Stored data entries:

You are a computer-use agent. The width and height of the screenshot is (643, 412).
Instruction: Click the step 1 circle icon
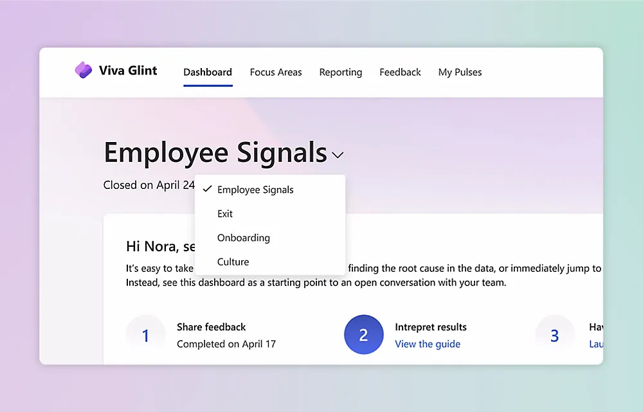point(146,335)
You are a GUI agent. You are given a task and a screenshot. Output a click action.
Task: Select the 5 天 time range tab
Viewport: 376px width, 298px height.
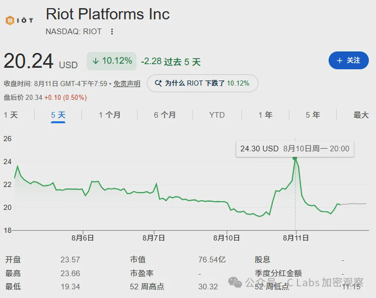[x=58, y=115]
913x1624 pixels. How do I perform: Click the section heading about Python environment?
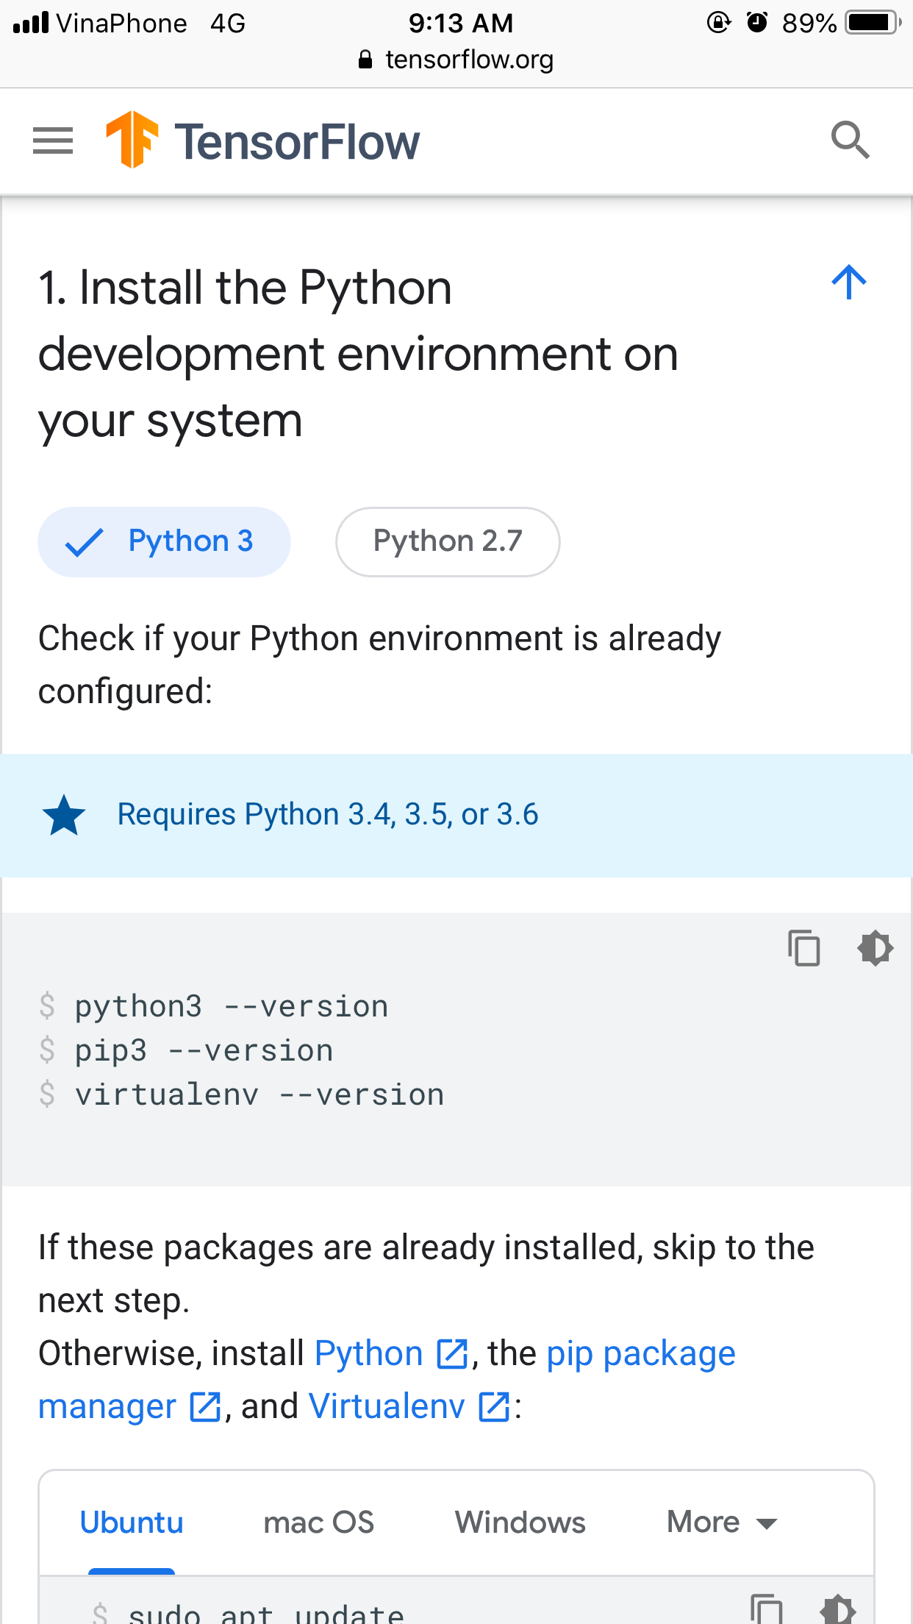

## Try it:
The line containing "Viewport: 376px width, 298px height." and every line after it, through the end of the data, are to be output exactly. Omit the pictures.

## Answer to this problem:
Viewport: 376px width, 298px height.
[x=58, y=115]
913x1624 pixels. How do I perform: Click the section heading about Python environment?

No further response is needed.